MUSIC IN THE UNIVERSITY TEATIME RECITAL: GUITAR ENSEMBLE and LEGATO CHOIR

Alan Cooper

25 March 2009

ZESTE AT CROMBIE HALL

Two new student ensembles formed recently in the Music Department bear admirable testimony to the vigour and dynamism that courses through Aberdeen University Music these days. The Guitar Ensemble directed by Martin Macdonald opened what proved to be a delightful surprise: one of this year’s most relaxing and laid back teatime recitals. The guitar is both one of the easiest of instruments to play and at the same time possibly the most difficult. It depends what you do with it. The opening piece was a fairly basic arrangement of Farewell to Stromness by Peter Maxwell Davies but it was particularly well thought out giving four of the six players the opportunity to synchronise their different abilities. As the concert progressed the six guitarists just got better and better with an attractive arrangement of Bach’s Air on the G String leading into a sizzling Latin American classic Tico Tico by the Brazilian composer José Gomes de Abreu (1880-1935) known professionally as Zequinha Abreu.
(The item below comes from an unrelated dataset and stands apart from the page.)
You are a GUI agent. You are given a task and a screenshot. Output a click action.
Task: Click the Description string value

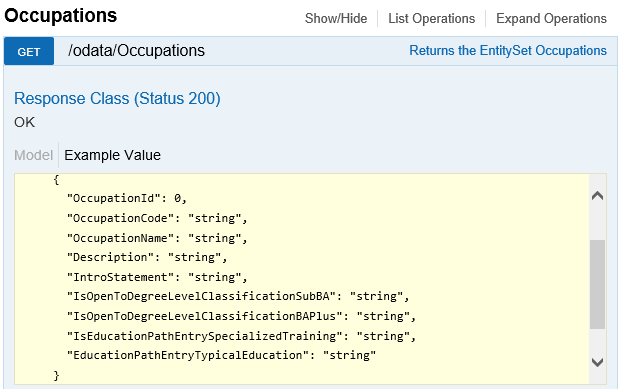coord(194,257)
The song was popularised in America first by Carmen Miranda and later by the Hammond Organ diva Ethel Smith who boasted that she could play it faster than any other living being. For my money though the Guitar Ensemble played it at the correct speed.
If Martin Macdonald’s Guitar Ensemble did well, Christopher Barr’s Legato Choir went way beyond that. First of all, the balance of voices was absolutely ideal with exactly four voices to each part and absolutely no passengers anywhere in this chorus. Bruckner’s Locus Iste was a glorious performance supported by a splendidly solid bass line and coloured by fine responses from every section of the choir to Christopher Barr’s well considered variations in dynamics and it was the choir’s strong sonorous bass contingent that we enjoyed so much in Locus Iste that made Rachmaninoff’s Bogoroditsye Dyevo (Music for the Mother of God) sound so authentically Russian.
Two pieces in a similar vein, Bob Chilcott’s Irish Blessing and John Rutter’s Gaelic Blessing were sung with a radiant gentleness that suited the mood of the words perfectly and then I particularly enjoyed the male voices’ stylish singing of Alan Simmond’s arrangement of the Antonio DeVita classic Softly as I leave you. This music is sometimes attributed to Georgio Calabrese, but he wrote the Italian lyrics, not the music.
Wednesday’s splendid debut recital by the Legato Choir was brought to an impressive conclusion with a piece by Eric Whitacre entitled Sleep. It featured some startling harmonies and a carefully sculpted pianissimo ending. I hope we will be hearing more from these new ensembles. They are both a credit to the Music Department.